Notch worked very well. You can actually lower it so the fly is almost right to the ground and also lower just one side to minimize blowing sand. But I did seek out natural wind breaks for that. Condensation was minimal as I kept it pitched fairly high. One night I had a bit more than expected even despite the wind but the temps had dropped to 3C from about 18C. Yeouch. Was not expecting those temps. In the morning I detached the inner (a 45 second process) and packed it away from the outer. With the outer still standing, I wiped it down and then shook it out. It was almost dry at that point. I packed it in my front pocket and by mid morning it was dry. The next night, I set up the outer first and clipped in the inner faster than another setting up his tarp.
If one wants a true double walled, outer pitch first, fully modular, UL design, I can't think of a better option available at this point.
It will be interesting to see if Henry tries out a 2 person version, although the SS2 is probably ideal.
Oh – and no Yo-Yo this time. We started south to north, spent some time at Carmanah and NitNat and then ended up in Bamfield at the hotel. We took a boat back to the Port Renfrew and did some whale watching and looked at the 'trail' from an alternative angle. Did you know there is a sail boat ship wreck not far from NitNat that happened in 2007? It can't be accessible by boat because of the tidal shelf and can't be seen from the trail. But from the ocean side, it is sitting there on the beach……
You are very lucky to live out there. I simply love it.Jun 4, 2012 at 8:55 am #1883847
@skopeoLocale: British Columbia
Thanks for the info on the Notch. I've been looking seriously at that shelter and was wondering about the blown sand issue because Henry also offers a high fabric side option for the inner tent for the Notch (1 oz extra weight). I currently use the Fly Creek and Copper Spur because I like the high sides on the inner tents. The BA tents are far from perfect, so I'm always looking for a better/lighter solution. I was thinking I might go for the higher side option on the Notch but am wondering if I really need it.
Glad to hear the weather wasn't terrible for your trip on the WCT. It's been very wet and cold around here this year. I was thinking of heading for the mountains (out your way) this summer but my son wanted to do the WCT, so I'm booked for the first week of August. You are right, we are pretty lucky to have easy access. We will drive to Renfrew, drop the car and take the bus to Pachena and walk back to the car.
Unfortunately, the crazy reservation system isn't any easier for us locals. We were booking for the busiest weekend of the summer (Aug long weekend in BC) and so I was on the system at midnight on June 1st (that's when they release the new openings for the month of August). By 12:20 A.M. the entire month of August was booked (except for a few spots at the end of the month). Crazy!!!

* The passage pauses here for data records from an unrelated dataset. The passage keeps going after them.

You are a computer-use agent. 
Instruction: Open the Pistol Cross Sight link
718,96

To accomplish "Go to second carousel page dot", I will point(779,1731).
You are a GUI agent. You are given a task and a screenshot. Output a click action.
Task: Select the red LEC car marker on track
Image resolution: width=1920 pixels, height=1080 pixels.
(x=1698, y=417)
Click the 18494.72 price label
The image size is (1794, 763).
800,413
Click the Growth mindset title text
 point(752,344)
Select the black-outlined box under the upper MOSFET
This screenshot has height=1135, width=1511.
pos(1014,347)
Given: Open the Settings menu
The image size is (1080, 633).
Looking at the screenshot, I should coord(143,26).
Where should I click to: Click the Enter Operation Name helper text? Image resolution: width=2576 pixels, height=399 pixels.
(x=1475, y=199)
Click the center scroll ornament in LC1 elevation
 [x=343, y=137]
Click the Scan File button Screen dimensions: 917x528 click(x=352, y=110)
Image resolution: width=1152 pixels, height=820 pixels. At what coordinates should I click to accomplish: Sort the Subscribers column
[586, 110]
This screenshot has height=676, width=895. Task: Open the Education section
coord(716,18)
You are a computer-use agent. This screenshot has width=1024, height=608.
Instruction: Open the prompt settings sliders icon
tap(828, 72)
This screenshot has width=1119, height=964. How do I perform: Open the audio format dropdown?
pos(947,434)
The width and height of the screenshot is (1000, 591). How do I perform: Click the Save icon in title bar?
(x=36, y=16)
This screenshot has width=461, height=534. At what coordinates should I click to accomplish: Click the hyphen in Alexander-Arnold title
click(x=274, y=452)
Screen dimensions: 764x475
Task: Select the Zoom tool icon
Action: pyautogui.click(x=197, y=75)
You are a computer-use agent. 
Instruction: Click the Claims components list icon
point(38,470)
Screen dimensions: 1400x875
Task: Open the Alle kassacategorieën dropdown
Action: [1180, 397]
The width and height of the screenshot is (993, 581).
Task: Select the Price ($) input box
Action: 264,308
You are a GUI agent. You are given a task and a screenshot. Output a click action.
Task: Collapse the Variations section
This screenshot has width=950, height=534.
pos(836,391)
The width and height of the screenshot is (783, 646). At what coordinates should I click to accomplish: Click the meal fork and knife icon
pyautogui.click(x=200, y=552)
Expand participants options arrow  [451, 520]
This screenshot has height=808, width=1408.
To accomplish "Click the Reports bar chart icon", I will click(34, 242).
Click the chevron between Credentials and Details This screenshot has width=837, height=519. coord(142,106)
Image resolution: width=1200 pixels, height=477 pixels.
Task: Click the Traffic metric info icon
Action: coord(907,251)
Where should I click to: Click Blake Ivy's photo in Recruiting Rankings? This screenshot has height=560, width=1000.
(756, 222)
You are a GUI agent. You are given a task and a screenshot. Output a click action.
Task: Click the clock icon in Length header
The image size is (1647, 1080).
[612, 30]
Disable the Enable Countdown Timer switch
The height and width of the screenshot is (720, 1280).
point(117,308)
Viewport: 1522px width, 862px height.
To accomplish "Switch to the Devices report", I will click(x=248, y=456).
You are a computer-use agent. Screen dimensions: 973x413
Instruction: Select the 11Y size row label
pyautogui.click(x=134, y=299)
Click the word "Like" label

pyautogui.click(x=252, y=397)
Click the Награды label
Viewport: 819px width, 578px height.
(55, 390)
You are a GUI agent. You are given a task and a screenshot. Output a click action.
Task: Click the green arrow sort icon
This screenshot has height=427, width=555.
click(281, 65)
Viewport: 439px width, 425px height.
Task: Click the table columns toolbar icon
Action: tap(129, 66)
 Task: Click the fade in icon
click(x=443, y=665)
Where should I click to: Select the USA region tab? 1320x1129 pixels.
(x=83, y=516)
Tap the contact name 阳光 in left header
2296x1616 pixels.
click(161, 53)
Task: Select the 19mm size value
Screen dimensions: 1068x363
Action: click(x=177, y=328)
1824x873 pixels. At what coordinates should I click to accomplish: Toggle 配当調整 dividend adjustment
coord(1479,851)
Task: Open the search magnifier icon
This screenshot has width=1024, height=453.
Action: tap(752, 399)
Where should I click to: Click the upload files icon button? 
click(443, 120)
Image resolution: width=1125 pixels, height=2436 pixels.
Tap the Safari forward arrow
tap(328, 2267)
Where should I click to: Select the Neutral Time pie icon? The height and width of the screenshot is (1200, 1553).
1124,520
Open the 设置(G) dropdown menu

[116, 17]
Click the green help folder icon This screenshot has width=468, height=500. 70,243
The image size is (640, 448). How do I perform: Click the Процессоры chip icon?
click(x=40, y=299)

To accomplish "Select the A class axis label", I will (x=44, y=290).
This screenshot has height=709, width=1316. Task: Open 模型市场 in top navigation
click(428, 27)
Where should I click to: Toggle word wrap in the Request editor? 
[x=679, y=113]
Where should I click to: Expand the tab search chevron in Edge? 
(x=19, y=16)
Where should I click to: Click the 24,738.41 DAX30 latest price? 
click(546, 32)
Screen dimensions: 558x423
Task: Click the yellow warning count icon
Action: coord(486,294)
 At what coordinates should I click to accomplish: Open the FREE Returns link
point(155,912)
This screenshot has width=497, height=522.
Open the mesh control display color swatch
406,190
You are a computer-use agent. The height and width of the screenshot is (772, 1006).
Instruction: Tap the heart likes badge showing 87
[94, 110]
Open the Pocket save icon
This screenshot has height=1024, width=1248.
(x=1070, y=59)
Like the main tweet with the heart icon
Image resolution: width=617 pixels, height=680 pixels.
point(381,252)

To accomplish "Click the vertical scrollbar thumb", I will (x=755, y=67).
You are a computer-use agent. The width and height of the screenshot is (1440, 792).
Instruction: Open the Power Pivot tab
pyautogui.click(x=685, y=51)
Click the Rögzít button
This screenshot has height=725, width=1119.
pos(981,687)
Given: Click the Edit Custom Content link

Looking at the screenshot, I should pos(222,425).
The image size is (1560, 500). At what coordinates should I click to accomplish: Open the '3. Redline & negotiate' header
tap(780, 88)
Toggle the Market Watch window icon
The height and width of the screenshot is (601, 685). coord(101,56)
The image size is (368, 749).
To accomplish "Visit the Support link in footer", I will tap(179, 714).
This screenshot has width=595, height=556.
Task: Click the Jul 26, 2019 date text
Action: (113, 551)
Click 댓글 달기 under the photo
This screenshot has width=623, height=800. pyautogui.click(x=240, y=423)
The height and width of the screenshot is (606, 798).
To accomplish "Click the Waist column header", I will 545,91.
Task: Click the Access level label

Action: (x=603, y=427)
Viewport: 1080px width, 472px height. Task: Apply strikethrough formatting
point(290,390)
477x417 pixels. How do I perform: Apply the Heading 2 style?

I hadn't heard about the sail boat wreck. I've never taken the boat ride but have heard that it's a fun trip.Jun 4, 2012 at 9:04 am #1883850
Mike – sorry, I was going to add this: My buddy had a Notch as well on that trip but with the 'solid' inner. The fabric feels the same as what the Hubba HP's had. Very nice. He seemed to get a bit of sand inside as well but I suspect it was the result of kicking it in when entering the shelter. The only place I had any sand was where I had seam sealed.
I am going to order a solid inner for the cooler shoulder season months. That reminds me, I need to talk to Henry!